Statistical analysis
The demographic and clinical characteristics, CDT score, SAI scores, and problems were described using frequencies, percentages, and measures of central tendency and dispersion. Problem totals were calculated by creating frequency scores for the number of items checked in each category. The SAI score was modeled as a count variable (ranging from 20 to 80). For within-group differences, a group× time interaction was assessed using two-way repeated measures ANOVA with the outcome as dependent variable and group (LC and NLC) and time (Baseline, Uptrend period and Decline period) as independent variables (fixed effects) [29]. Bonferroni post hoc tests were used if interactions were detected. ESs were calculated using Hedge’s g for repeated measures. Effect size (ES) of 0.00–0.19, 0.20–0.49, 0.50–0.79, and ≥0.80 represented trivial, small, moderate, and large effects, respectively. Mean differences and their 95% confidence intervals were also calculated. Besides, we used Student’s t-test to assess the difference in SAI scores between LC patients and NLC, and a Mann-Whitney U test was performed for skew distribution. Pearson’s chi-squared test was used to determine the proportion of severe anxiety (SAI scores ≥44) and severe distress (CDT score ≥33) at different time points of the COVID-19 outbreak.
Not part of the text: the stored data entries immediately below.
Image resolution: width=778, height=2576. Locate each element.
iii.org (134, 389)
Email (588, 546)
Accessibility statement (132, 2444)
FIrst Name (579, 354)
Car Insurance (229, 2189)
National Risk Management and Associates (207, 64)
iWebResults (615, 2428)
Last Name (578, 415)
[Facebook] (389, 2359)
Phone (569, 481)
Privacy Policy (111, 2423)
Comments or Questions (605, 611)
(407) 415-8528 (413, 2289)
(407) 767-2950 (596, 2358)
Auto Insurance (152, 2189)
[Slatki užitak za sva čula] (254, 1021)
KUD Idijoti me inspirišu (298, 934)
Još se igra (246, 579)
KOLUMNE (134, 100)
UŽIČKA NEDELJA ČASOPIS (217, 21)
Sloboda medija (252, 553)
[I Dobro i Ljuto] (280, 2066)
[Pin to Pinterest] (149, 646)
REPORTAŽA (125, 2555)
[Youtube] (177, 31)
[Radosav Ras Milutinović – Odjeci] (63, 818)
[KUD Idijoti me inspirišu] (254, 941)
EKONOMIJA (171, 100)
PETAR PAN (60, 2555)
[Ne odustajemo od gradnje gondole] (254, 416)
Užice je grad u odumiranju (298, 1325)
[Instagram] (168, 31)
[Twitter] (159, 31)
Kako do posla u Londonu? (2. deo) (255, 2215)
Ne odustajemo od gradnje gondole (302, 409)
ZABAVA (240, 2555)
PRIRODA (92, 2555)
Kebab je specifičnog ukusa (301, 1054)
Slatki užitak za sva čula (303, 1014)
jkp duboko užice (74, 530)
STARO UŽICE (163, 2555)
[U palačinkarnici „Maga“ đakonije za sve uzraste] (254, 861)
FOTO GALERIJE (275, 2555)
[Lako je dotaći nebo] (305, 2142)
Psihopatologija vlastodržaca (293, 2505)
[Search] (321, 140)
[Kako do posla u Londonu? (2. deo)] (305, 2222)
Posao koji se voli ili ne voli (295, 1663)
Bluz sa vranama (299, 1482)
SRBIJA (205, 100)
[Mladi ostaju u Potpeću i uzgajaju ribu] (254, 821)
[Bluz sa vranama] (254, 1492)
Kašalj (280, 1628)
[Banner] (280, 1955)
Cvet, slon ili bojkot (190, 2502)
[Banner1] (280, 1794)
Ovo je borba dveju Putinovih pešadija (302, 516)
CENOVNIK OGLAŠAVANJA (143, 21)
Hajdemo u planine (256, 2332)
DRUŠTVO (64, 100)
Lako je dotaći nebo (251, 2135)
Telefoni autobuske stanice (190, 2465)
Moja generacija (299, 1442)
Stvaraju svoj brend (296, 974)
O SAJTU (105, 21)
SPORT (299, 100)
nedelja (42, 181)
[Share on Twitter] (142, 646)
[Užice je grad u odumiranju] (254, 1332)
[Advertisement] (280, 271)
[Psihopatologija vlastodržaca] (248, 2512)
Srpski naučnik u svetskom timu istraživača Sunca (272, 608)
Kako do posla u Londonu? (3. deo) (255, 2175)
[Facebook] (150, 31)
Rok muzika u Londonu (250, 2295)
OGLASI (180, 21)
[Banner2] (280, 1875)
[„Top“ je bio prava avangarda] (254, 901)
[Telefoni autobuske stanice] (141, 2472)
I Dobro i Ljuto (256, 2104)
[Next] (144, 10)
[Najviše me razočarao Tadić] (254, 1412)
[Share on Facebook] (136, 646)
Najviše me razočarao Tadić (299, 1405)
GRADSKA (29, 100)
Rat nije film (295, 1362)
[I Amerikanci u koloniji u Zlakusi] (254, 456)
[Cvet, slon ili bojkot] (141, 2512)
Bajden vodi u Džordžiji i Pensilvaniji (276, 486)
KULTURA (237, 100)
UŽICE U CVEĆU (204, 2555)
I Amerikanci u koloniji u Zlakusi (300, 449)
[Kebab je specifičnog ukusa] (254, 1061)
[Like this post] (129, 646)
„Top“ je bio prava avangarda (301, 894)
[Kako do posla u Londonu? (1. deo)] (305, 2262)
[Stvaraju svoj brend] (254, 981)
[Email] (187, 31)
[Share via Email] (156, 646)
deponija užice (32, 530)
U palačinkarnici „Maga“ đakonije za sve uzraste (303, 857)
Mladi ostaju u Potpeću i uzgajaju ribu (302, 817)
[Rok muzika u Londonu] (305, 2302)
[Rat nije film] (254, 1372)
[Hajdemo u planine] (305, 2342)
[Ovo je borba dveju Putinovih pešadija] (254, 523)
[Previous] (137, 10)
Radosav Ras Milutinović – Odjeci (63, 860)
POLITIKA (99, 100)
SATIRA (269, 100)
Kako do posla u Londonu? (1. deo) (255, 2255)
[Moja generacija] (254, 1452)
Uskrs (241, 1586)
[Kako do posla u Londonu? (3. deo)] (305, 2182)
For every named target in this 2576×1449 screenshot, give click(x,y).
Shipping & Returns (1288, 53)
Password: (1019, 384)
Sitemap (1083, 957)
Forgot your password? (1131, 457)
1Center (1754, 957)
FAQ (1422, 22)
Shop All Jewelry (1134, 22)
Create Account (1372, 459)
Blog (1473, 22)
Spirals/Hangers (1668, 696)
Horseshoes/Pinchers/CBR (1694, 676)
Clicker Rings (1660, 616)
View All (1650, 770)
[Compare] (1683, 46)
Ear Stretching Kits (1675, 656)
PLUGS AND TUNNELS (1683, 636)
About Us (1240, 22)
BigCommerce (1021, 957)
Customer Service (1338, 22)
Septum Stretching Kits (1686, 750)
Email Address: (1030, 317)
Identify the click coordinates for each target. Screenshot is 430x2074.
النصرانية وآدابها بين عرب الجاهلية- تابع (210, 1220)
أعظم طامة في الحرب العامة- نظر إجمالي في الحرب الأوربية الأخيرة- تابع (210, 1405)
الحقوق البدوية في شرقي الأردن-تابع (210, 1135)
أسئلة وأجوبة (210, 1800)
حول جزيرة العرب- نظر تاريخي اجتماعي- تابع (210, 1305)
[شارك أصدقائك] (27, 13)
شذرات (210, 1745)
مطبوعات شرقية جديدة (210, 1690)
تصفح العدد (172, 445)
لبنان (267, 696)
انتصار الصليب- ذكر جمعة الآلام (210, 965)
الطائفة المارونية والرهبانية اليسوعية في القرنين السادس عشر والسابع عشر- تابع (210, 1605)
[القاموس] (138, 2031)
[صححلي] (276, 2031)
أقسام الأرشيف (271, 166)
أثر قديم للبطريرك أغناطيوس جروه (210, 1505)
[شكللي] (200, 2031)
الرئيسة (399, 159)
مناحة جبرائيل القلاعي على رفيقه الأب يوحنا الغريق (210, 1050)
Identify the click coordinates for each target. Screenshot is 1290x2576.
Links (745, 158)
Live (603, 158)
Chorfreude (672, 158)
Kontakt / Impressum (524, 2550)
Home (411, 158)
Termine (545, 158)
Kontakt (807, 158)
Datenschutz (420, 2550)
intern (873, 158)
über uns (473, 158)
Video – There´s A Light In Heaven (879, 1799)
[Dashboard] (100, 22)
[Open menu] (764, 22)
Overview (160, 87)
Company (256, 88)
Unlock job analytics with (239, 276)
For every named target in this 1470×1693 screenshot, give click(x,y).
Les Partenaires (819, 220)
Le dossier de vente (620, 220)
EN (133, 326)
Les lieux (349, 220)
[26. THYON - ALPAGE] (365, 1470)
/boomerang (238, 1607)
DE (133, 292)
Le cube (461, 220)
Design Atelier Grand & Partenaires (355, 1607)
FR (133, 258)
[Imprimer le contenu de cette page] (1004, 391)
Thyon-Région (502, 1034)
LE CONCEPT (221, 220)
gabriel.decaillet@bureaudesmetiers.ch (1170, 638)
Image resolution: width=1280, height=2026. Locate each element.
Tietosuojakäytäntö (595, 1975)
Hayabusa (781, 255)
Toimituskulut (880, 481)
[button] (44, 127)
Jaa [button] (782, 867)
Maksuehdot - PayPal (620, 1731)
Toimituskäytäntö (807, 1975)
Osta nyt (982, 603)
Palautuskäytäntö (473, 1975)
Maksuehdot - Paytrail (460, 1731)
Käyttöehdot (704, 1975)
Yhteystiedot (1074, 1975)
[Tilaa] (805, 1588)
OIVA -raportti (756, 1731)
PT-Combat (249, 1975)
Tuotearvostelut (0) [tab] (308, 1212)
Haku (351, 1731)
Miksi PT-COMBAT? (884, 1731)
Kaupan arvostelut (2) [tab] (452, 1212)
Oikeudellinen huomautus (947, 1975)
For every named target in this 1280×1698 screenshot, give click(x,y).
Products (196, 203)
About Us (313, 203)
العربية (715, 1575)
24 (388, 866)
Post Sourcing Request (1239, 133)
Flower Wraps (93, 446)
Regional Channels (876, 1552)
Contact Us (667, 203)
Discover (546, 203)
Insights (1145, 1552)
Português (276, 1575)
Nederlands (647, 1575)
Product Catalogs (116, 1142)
Based on the frequency results, worry (yes vs no) was the most commonly endorsed emotional problem on the problem list in the uptrend and decline periods of COVID-19; logistic regression analyses with worry as the dependent variable were performed to test whether any demographic or clinical variables were the best predictors of worry.
Statistical analyses were performed with SPSS (version 23.4, IBM Corp., Armonk, NY) and GraphPad (version 8.3), with a two-sided P<0.05 considered statistically significant for all reports.